Ma bonne humeur s’envola pourtant quand, arrivée au buffet, je remarquai quelques filles faire de l’œil à Alex. Cette attention ne me plus pas du tout, et quand bien même son attention était accaparée par le choix d’un petit-four – ou d’un bol de chips, je n’ai pas regardé – je me sentis l’âme d’une harpie prête à chasser. Aussi, sur une impulsion un peu puérile, j’attrapai Alex par les joues et le forçai à me regarder. Ses yeux s’étaient légèrement écarquillés de surprise quand je l’embrassai à pleine bouche.
Il ne chercha pas plus loin et répondit rapidement à mon baiser, glissant même les mains de ma taille à mes hanches. Prise à mon propre jeu, me fis-je la réflexion lorsque nous nous éloignâmes pour reprendre notre souffle.
Je jetai un petit regard en arrière. Les deux bécasses avaient compris le message et s’en allaient en tortillant des fesses. Tsss.
— C’est adorable de te voir jalouse, souffla Alex à mon oreille ce qui me fit sursauter.
Lorsque je me retournai, il me considérait avec des yeux pétillant d’amusement. Je fis la moue.
— C’est ce que je craignais, grommelai-je alors qu’il repassait un bras autour de mes épaules. Tu deviens trop populaire.
— Qu’est-ce que je devrais dire ? s’esclaffa-t-il. Pour ton information, ton mini-short a fait se retourner par moins de la moitié des mecs présent ici. Et je ne te parle pas de toutes les mains baladeuses que j’ai dû éloigner discrètement.
— Vraiment ? m’étonnai-je.
Il opina.
— Niveau popularité, crois-moi, on se vaut.
Nous nous sourîmes et oubliâmes un instant où nous nous trouvions. Un instant seulement parce que Max n’a jamais supporté de ne plus être le centre de l’attention.
— Hé les tourtereaux, nous appela-t-elle un peu plus loin devant le buffet, vous avez pas bientôt finit de roucouler ? On est là pour s’amuser, vous pourrez vous bisouiller plus tard.

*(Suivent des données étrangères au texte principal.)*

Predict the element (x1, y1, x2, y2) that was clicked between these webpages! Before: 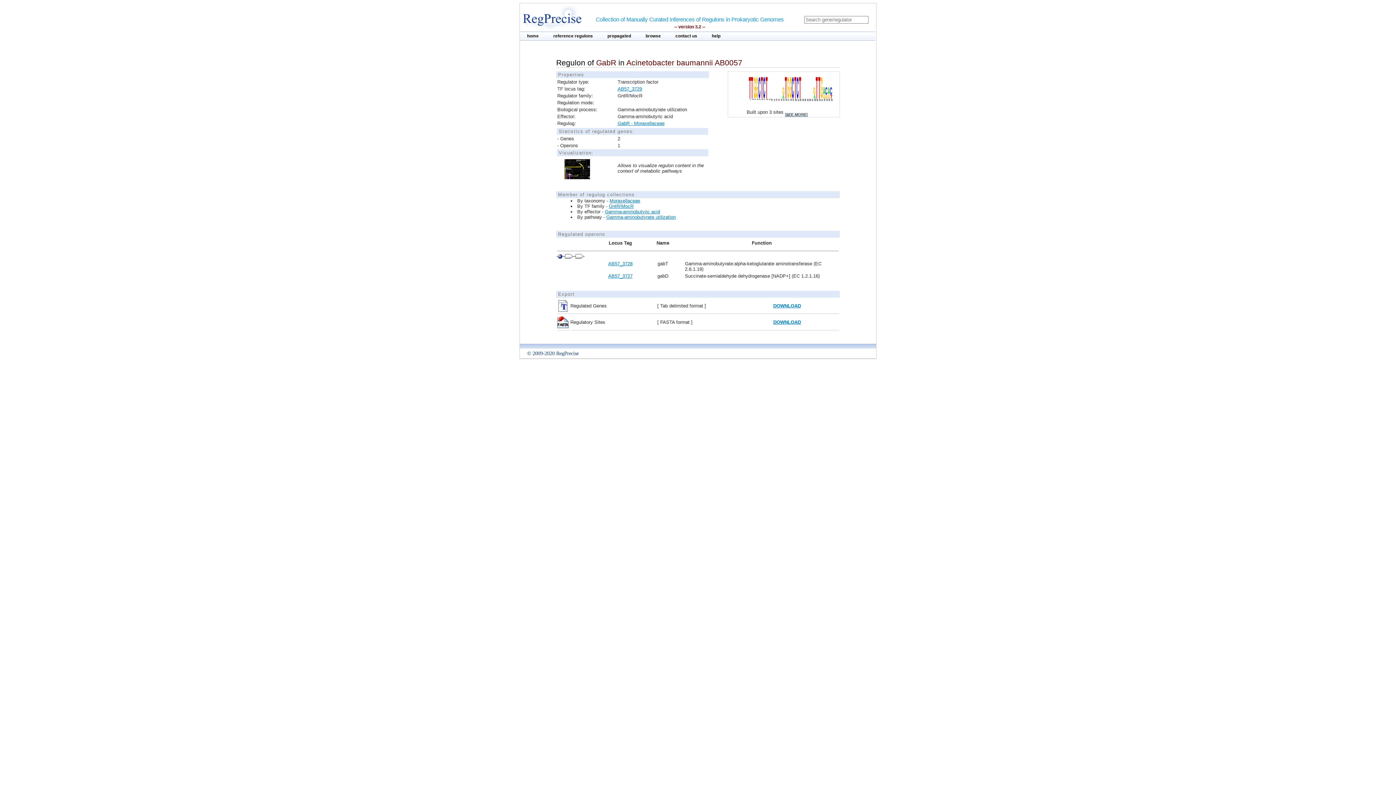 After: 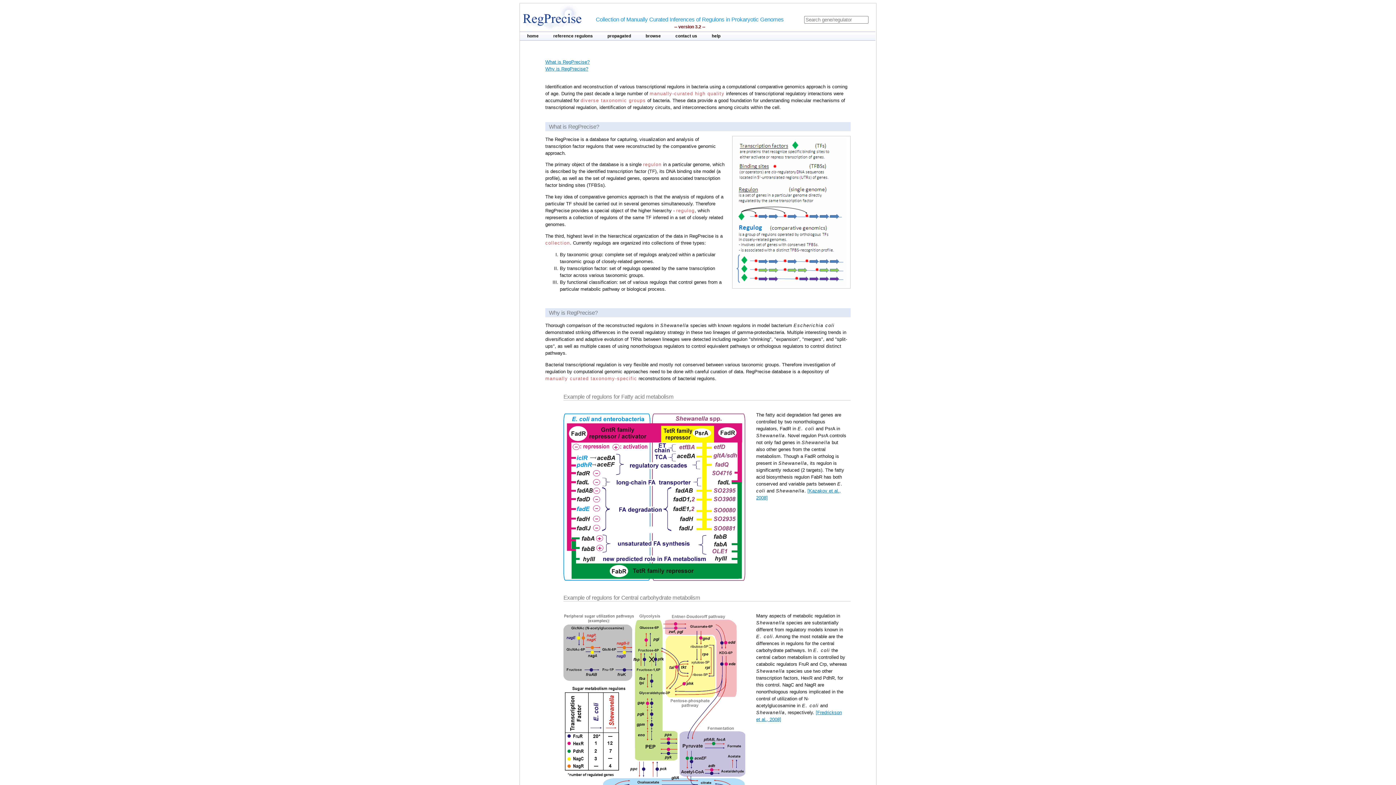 Action: bbox: (704, 32, 728, 39) label: help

— Mais je m’amuse, se défendit son frère en m’enlaçant par derrière, enfouissant son nez dans ma nuque. Je m’amuse même beaucoup, ajouta-t-il en y déposant plein de petits baisers qui m’arrachèrent un rire.
Max grimaça, dégoûtée avant de voir son attention détournée par un bocal de bonbon. L’instant d’après, je me retrouvai à côté de Romy en train de les regarder se lancer des M&M’s dans la bouche et faire mouche à chaque fois en criant victoire bien trop fort – du moins pour Max. J’étais en train de servir un verre de soda à Romy quant Max me sauta sur le dos.
— Oh oh, nous voilà repérés, s’amusa-t-elle en me lâchant pour aller sautiller à côté de Romy.
En tournant la tête, je découvris les regards noirs que nous lançaient Faustine et sa bande de pimbêches. À côté d’elles mon frère et Jules nous fixaient, sidérés par notre présence.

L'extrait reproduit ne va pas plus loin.